▸ Task directions
Extend the theater review below, about a crude comic play on Shakespeare, starting right after its last sentence.

▸ Source text
Colleen Kennedy has done justice to the tone and quality of the dialogue. Though it’s not quite as hilarious as Kennedy makes out, the characters discuss the plague (with obviously modern allusions thrown out), play-making, and become physically aggressive.  It is in the mode of other more brilliant crude riffs on masterpieces, history (as told seriously), and issues of the day. We witness how the men treat the women with contempt, and how they and Francis take out an almost embarrassing revenge on a thoroughly dislikable Will: he shows himself to be idle, lazy, a plagiarist who sneers at his long-suffering wife (left at home to cope with the children, one of whom died at age 11 or so). There was hearty spontaneous laughter at the slapstick, of which there is a good deal more; the use of sprayed blood all over a supposed painting of Shakespeare as backdrop especially.  Both Will’s arms are hacked off, as his penis (mockingly), which is thrown about. So the old banana routine really works. The language was as demotic as I have seen it in crude costume dramas on Starz (lots of reiterations of the word “fucking”) but this did not seem to bother the audience. Of course all the old rumors and printed words are rehearsed, including how Will left Anne the second best bed. Early on we had heard a lot about the dark lady; now the question is, was she Anne?  Anne claims this.  Spahn managed to dominate the stage and for that matter the whole theater when the actors turn to include the audience in their conscious antics. Spahn gave out photos of himself and told us that he was looking for an agent.

I admit to feeling disconcerted by this utterly irreverent emasculating of someone all of whose plays I have read, as well as the poetry (the sonnets form part of what is quoted from Shakespeare’s works) – and loved and respected very much.


The pair of men as morons

I like to remember John Heminge and Henry Condell, the friends who worked so magnificently to produce the astonishing first folio and professed themselves worried lest we not understand and appreciate their beloved noble-hearted colleague. So this was a low point in the proceedings for me.

▸ Record set

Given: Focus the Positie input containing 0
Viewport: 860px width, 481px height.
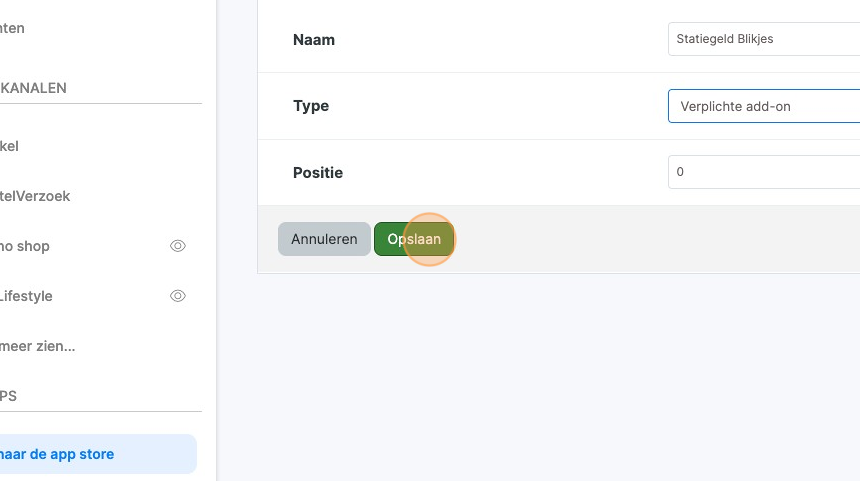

--

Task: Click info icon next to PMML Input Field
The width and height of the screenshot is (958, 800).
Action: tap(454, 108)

--

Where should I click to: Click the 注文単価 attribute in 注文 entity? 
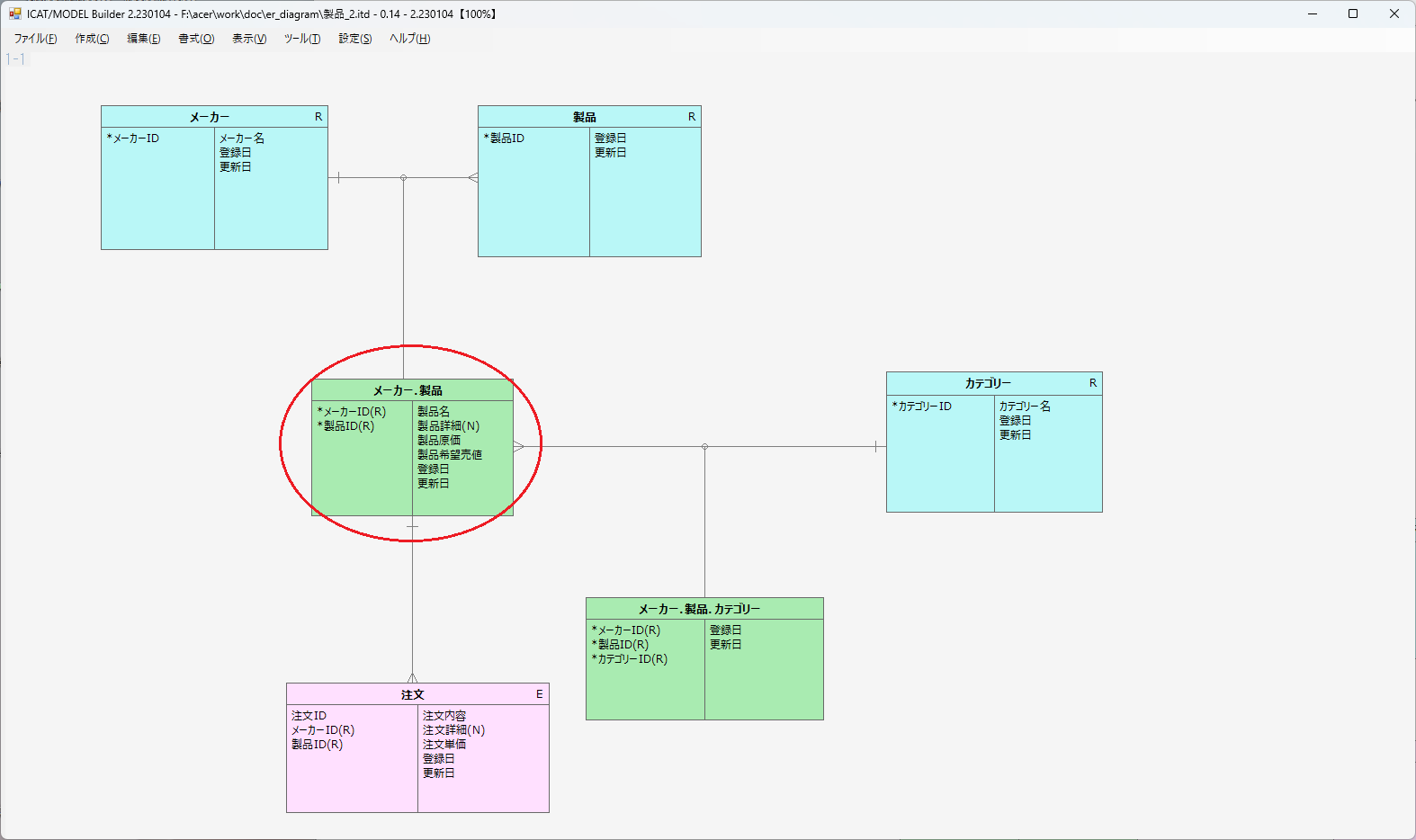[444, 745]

▸ Task result
But the play picked up when Will leaves the room in order to work for real on his coming play (I don’t remember what happened to Francis), and we were left with Hathaway and Anger. Why it took so long and was in comparison with the rest of the play so short I know not but the last twenty or so moments of this play had these two women telling each other of their lives. The death of Hamnet brought in earlier to point out how Shakespeare has not come home to see them die was now recounted. The friend whom I was with told me some of the lines were taken from Maggie O’Farrell’s sequel historical novel, Hamnet.  So now maybe I should buy that and read it.  And finally Anne reads aloud Jane’s pamphlet and (I was once, still am, an early modern literature scholar) it seemed to a real Elizabethan text was being read:

This was (I felt) the high point in the proceedings; the men did return, inexplicably chastened, and a quiet mood of respect for the previously silent and dismissed women ended the play.

It has been played elsewhere and I gather there is hope for other stage productions. This one is directed by Jess Chaynes. Other people could choose to do it differently. So I’d say if you are living near this or another production, or there is a video made of the play and it is eventually streamed on the Internet, Monahan’s play is very much worth sitting through.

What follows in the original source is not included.